-------- TEXT SEGMENT

DAC/BIAPPS-ETL mail problem, javax.mail.AuthenticationFailedException, use "serverSetupPrompt.sh"

Altough your mail tests may be successful on DAC client, you may encounter mail problems during your ETL.
This issue was encountered in a customer environment, where BIAPPS was installed and where DAC server, client , Informatica, OBIEE and Oracle Database was delivering the BI solution.

The issue started after changing the  email used by DAC server and altough the change was done on DAC client, the DAC server couldn't send any emails after it. (Normally, DAC server sends notification emails when an ETL process is started and completed or encounters any errors etc..)

The out file that is used the DAC server was displaying the following java code authentication error.

javax.mail.AuthenticationFailedException
at javax.mail.Service.connect(Service.java:306)
at javax.mail.Service.connect(Service.java:156)
at javax.mail.Service.connect(Service.java:105)
at javax.mail.Transport.send0(Transport.java:168)
at javax.mail.Transport.send(Transport.java:98)
at com.siebel.etl.email.EmailManager.dispatchJMail(EmailManager.java:531)
at com.siebel.etl.email.EmailManager.dispatch(EmailManager.java:394)
at com.siebel.etl.email.EmailManager.safeDispatch(EmailManager.java:353)
at com.siebel.etl.engine.core.ETL.sendEmail(ETL.java:866)
at com.siebel.etl.engine.core.ETL.thisETLProcess(ETL.java:303)
at com.siebel.etl.engine.core.ETL.run(ETL.java:659)
at com.siebel.etl.engine.core.ETL.execute(ETL.java:911)
at com.siebel.etl.etlmanager.EtlExecutionManager$1.executeEtlProcess(EtlExecutionManager.java:210)

----------------

WHAT YOU ARE ASKED TO DO:
Rewrite the DAC mail problem text between "This issue was" and "at javax.mail.Service.connect(Service.java:105)", inclusive, changing "customer environment" to "production environment".

-------- INFORMATION SHOWN

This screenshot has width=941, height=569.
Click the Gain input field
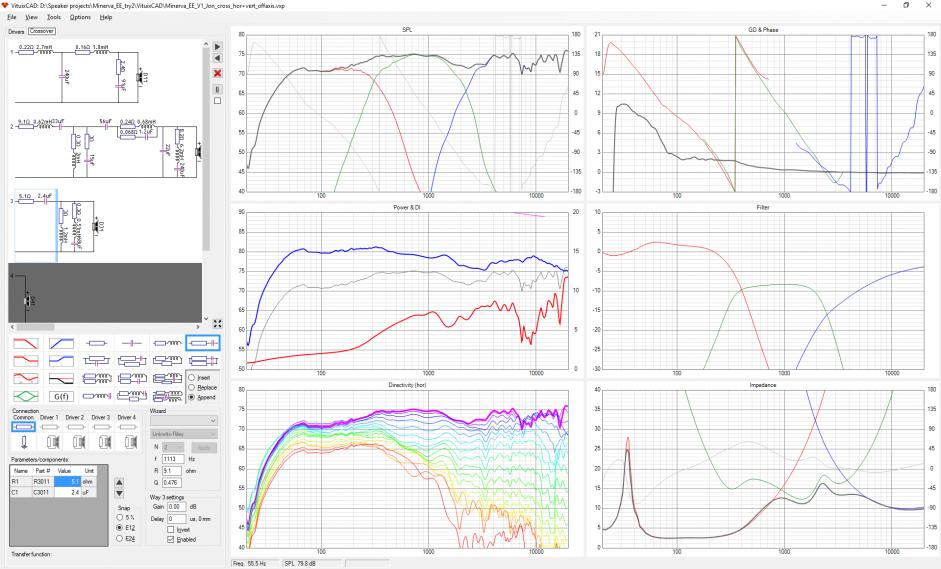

----------------

SOLVED EXERCISE:
This issue was encountered in a production environment, where BIAPPS was installed and where DAC server, client , Informatica, OBIEE and Oracle Database was delivering the BI solution.

The issue started after changing the  email used by DAC server and altough the change was done on DAC client, the DAC server couldn't send any emails after it. (Normally, DAC server sends notification emails when an ETL process is started and completed or encounters any errors etc..)

The out file that is used the DAC server was displaying the following java code authentication error.

javax.mail.AuthenticationFailedException
at javax.mail.Service.connect(Service.java:306)
at javax.mail.Service.connect(Service.java:156)
at javax.mail.Service.connect(Service.java:105)